When he wrote early in our correspondence that he thought his religion wasn’t compatible with mine but that mine was compatible with his, I couldn’t tell if he was joking or trying to make a philosophical point. I was taken aback by the absurdity of the statement, given that he had no religion, and I was a practicing Muslim.

“I believe in doing good in life,” he explained, “which I think is what all religions prescribe. In that sense, I don’t see our belief systems as conflicting.”

I was in my mid-30s and had recently emerged from a three-year marriage. While there had been a confluence of reasons for my divorce, it came down to deep cultural differences that neither of us were equipped to navigate. My ex-husband was a white, American ethnomusicologist who studied the musical traditions of West Africa, had converted to Islam and quit drinking early in our courtship. He spoke some French, was an Africaphile, and we had similar values, and yet none of that was enough to bridge our cultural gap.

So I was starting over, with my biological clock ticking, convinced that finding someone closer to my own cultural background was the key to a successful relationship.

More than a decade earlier, I had landed in New York City to attend graduate school.
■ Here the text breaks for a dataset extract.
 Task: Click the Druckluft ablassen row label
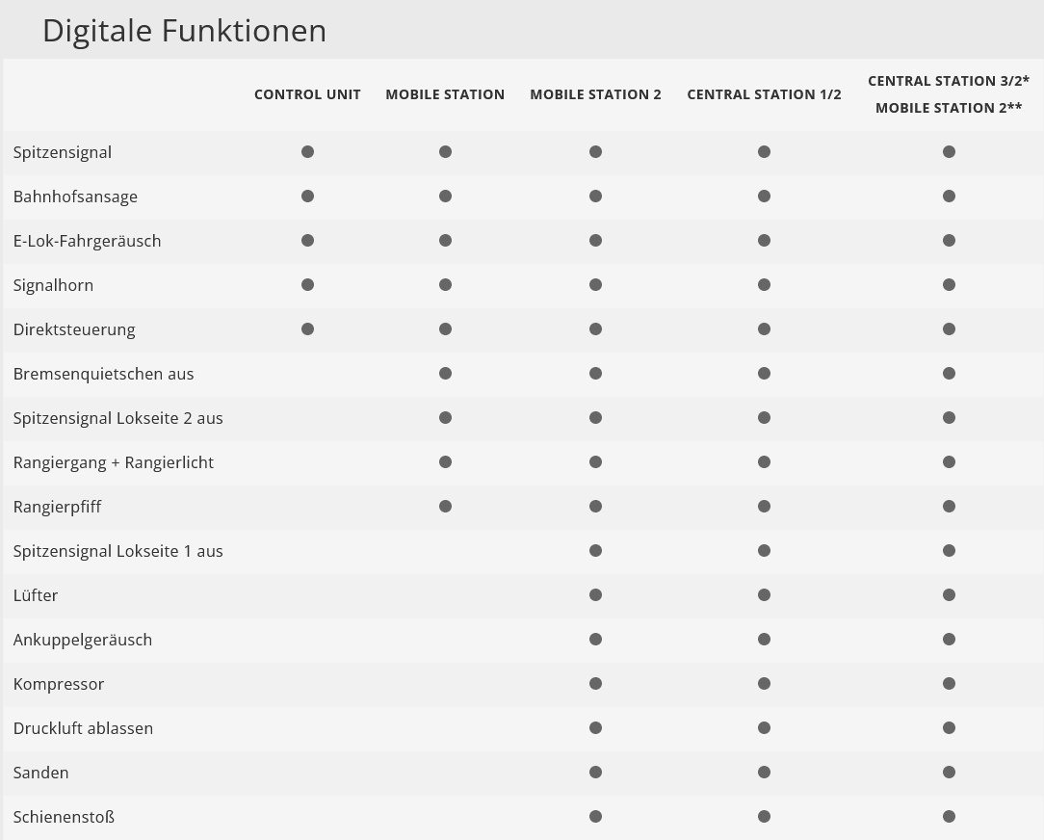pyautogui.click(x=83, y=728)
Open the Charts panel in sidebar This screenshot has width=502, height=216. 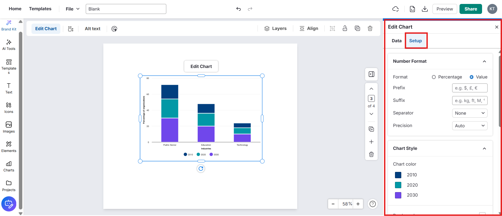pos(9,166)
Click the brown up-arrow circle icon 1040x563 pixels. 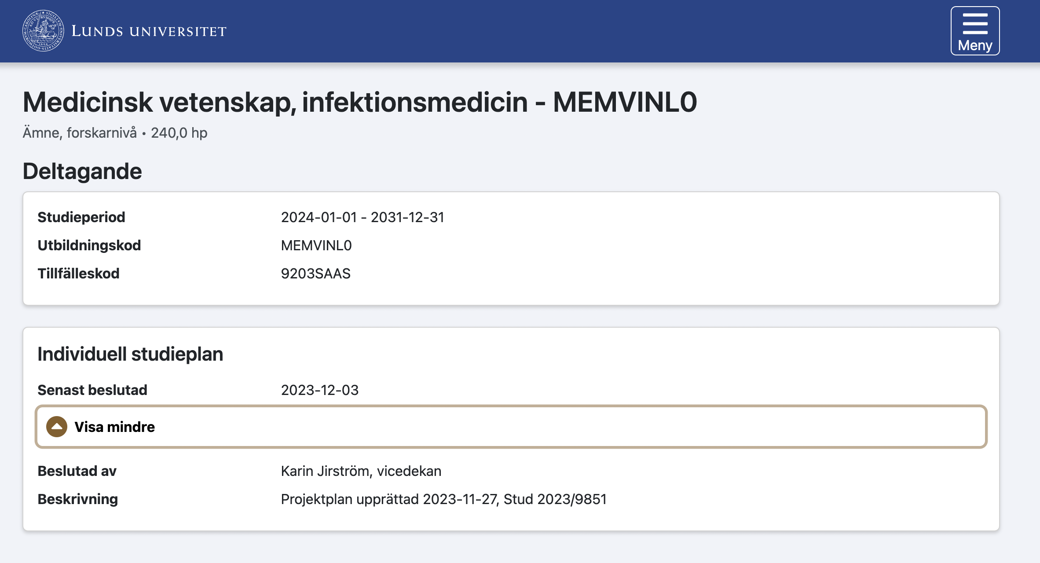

As the daughter of Senegalese immigrants in France, I came from a tight-knit community, and my decision to study abroad as a single woman — the bravest thing I’d ever done — broke with tradition. Although my upbringing had been relatively liberal, our African and Muslim identity were our compass, and I felt anchored in my faith.

I came across this new man’s profile on OkCupid by accident in my search for a Muslim man who did not drink alcohol. He was a white, atheist, divorced father who also happened to be a nondrinker. I moved quickly past his profile, discouraged by the scarcity of suitable prospects.